§ **EXERCISE TASK**: Copy the lines of the listing, from the line with "Image resolution: width=1587" up to and including the line with "[x=349, y=5]", keeping every request, and raise each coordinate in the answers by 148.

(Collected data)
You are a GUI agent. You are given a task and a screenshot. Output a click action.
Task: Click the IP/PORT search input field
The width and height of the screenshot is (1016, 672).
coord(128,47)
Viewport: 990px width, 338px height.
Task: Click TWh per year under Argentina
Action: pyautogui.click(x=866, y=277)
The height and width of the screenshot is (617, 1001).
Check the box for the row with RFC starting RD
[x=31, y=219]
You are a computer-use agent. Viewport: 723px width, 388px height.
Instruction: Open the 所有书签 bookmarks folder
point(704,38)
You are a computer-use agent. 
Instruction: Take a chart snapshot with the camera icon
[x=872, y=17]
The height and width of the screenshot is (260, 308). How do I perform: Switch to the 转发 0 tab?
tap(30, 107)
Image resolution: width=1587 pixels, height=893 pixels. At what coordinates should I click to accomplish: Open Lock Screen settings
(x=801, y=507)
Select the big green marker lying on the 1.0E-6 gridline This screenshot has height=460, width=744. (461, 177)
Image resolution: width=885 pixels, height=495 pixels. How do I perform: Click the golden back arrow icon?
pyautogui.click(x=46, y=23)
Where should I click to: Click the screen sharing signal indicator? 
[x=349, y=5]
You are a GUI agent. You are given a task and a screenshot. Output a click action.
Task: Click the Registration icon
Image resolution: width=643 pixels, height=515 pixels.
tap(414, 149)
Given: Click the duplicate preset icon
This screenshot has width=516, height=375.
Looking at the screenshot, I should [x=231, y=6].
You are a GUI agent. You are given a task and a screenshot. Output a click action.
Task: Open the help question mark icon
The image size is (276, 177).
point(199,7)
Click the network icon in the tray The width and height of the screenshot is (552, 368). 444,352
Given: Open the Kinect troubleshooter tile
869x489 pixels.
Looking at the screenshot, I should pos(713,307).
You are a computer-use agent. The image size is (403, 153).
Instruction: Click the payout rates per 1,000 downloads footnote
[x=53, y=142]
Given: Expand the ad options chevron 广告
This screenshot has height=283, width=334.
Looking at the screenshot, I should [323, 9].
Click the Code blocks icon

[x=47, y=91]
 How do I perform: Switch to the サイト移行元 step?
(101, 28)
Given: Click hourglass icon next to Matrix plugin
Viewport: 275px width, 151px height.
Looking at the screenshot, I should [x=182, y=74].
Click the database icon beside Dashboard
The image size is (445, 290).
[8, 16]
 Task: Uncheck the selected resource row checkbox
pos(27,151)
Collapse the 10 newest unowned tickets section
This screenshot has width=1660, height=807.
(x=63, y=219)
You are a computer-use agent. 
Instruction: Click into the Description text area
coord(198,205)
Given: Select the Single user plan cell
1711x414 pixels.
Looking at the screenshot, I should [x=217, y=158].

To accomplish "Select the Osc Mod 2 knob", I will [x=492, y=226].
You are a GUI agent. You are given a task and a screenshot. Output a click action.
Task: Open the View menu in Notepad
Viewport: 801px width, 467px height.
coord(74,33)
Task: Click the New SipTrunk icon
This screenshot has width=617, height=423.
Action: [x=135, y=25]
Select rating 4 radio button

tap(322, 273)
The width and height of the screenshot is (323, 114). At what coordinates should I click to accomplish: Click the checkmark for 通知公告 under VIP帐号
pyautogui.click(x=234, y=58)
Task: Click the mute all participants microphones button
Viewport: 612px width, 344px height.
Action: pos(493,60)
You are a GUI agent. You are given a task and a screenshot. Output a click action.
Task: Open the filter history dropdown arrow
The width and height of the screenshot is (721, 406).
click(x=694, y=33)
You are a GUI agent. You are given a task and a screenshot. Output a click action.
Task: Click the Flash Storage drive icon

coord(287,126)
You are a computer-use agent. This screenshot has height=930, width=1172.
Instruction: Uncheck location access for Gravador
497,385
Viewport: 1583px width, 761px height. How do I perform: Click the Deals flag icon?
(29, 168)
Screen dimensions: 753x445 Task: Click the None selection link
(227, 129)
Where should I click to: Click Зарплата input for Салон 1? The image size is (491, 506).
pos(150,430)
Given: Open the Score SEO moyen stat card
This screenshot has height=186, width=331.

§ **TASK SOLUTION**:
Image resolution: width=1587 pixels, height=893 pixels. At what coordinates should I click to accomplish: Open Lock Screen settings
(x=949, y=655)
Select the big green marker lying on the 1.0E-6 gridline This screenshot has height=460, width=744. (609, 325)
Image resolution: width=885 pixels, height=495 pixels. How do I perform: Click the golden back arrow icon?
pyautogui.click(x=194, y=171)
Where should I click to: Click the screen sharing signal indicator? 
[x=497, y=153]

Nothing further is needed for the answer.